[Rows from a dataset]
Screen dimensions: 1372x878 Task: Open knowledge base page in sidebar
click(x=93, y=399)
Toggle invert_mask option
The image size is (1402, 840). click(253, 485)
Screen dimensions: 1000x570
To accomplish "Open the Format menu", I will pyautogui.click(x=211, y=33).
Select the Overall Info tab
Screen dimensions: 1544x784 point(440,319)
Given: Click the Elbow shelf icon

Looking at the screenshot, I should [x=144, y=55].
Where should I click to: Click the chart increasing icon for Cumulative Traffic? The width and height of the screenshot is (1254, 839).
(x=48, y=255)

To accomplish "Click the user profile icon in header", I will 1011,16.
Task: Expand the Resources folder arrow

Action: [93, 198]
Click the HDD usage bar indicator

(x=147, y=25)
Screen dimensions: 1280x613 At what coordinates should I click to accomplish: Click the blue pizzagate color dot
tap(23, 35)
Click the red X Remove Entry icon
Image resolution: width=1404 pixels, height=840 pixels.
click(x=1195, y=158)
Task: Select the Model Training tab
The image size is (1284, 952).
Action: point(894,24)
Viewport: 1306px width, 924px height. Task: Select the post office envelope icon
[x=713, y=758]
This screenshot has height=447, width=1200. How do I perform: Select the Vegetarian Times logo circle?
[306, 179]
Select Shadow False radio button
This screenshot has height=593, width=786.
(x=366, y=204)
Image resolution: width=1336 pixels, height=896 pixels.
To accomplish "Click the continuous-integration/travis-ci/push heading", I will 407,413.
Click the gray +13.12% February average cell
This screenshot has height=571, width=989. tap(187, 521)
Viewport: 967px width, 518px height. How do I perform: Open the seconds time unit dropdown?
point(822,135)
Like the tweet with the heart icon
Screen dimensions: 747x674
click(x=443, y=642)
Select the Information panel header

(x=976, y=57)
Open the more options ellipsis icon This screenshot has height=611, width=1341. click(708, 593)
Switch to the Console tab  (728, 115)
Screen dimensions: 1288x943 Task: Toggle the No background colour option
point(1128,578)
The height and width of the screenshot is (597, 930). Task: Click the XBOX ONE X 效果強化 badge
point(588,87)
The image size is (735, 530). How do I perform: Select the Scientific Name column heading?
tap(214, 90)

[WHAT YOU ARE ASKED TO DO]
Reproduce every line in the rows above verbatim, beginning with the line containing "Click the gray +13.12% February average cell" and continuing down through the line containing "Open the more", with both of those lines included.

[FINISHED TASK]
Click the gray +13.12% February average cell
This screenshot has height=571, width=989. tap(187, 521)
Viewport: 967px width, 518px height. How do I perform: Open the seconds time unit dropdown?
point(822,135)
Like the tweet with the heart icon
Screen dimensions: 747x674
click(x=443, y=642)
Select the Information panel header

(x=976, y=57)
Open the more options ellipsis icon This screenshot has height=611, width=1341. click(708, 593)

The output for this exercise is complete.